Gleichsam von außen bekam die Rede von der Selbstoffenbarung der Schöpfung zusätzlich eine beeindruckende Evidenz: Die Bilder, die die Nasa-Astronauten als Götterreisende von ihren Trips in die Wüste des Universums heimbrachten, zeigten eine sich gleichermaßen als erhaben und schön präsentierende Erde, die, so der kategorische Bildimperativ, bewahrt werden müsse. Die Synopse von Radscher Weisheitstheologie und Nasa-Bildtheologie machte aus den Achtzigern ein grün-ästhetisches Jahrzehnt. Dieser Hype, der eine lange vernachlässigte und verwahrloste Schöpfungstheologie und Umweltethik auf den Plan rief, einer ästhetischen Grundierung der Ethik vorarbeitete und eine "Ästhetische Theologie" überhaupt vorantrieb, hält bis heute an. Das jüngste Gericht auf dem Speisezettel der Systematischen Theologie heißt: "Sapientiale", also "weisheitliche Theologie".
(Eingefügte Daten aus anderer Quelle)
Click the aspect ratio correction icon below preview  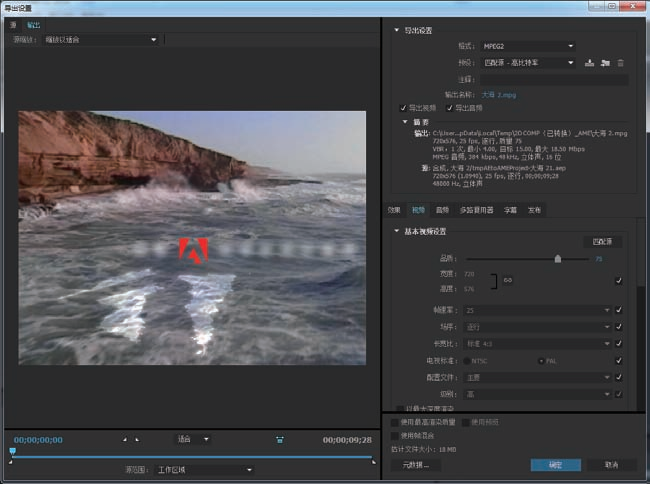coord(281,439)
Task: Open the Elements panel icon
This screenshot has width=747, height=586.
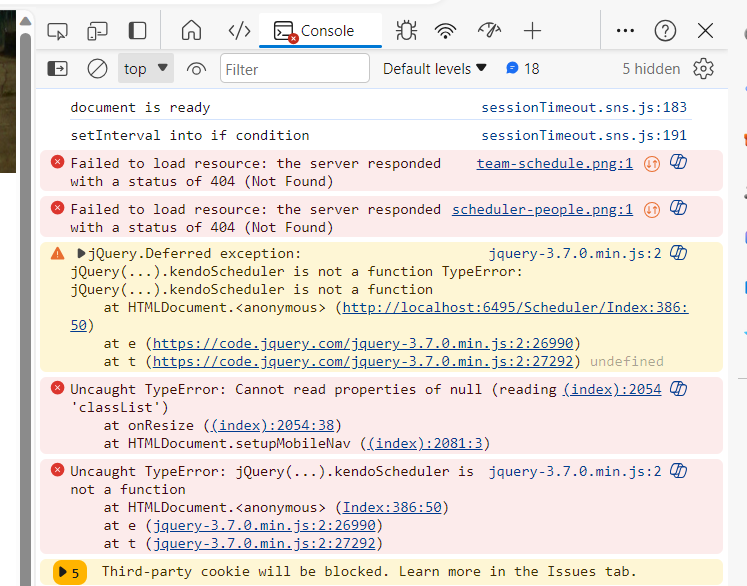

Vielleicht hat auch die durch von Rads späte Texte erschlossene Weisheitstheologie unterschwellig den Weg geöffnet für eine "Ethische Theologie", die der Aufgabe selbstständiger Lebensführung gerecht wird. Trutz Rendtorff, der zunächst zu den Gründungsmitgliedern im Kreis "Offenbarung als Geschichte" gehörte, legte 1980 und 1981 seine in zwei Bänden konzipierte Ethik vor, die in den drei unlösbar zusammenhängenden Grundelementen von "Gegebensein des Lebens", "Geben des Lebens", "Reflexivität des Lebens" eine elementare Explikation der aufgegebenen Lebensführung präsentiert. Diese Ethik zeigt sich auch in ihren Konkretionen als sehr robust und zählt heute zu den Klassikern protestantischer Ethik.

Performanz

Selbstredend hat es auch von der von Radschen Theologie lose entflochtene Entwürfe von Rang gegeben. Dazu zählen fraglos die Arbeiten Falk Wagners, eines umgeschulten Pannenberg-Jüngers, der die Theologie durch Audienzen beim Weltgeist retten wollte. Der früh verstorbene Falk Wagner gehörte zu den besten analytischen Köpfen der Zunft, er hat die Krise der protestantischen Theologie in der Moderne, die auch immer eine Krise des Schriftprinzips war, am konsequentesten durchdacht, eine wegweisende, den Geist der Soziologie verströmende Studie "Gott oder Geld?" (1985) und eine monumentale Studie "Was ist Religion?" (1986) auf den Weg gebracht, aber seine angedachte Heirat zwischen einer Theorie des Absoluten und dem christlichen Gottesbegriff erwies sich letztlich als Mesalliance. Die frühen Theoriestücke haben sich nicht in einen einheitlichen Korpus einfügen lassen. In seinen letzten christologischen Entwürfen greift er, milde und sedentär geworden, zurück auf das Denken Paul Tillichs.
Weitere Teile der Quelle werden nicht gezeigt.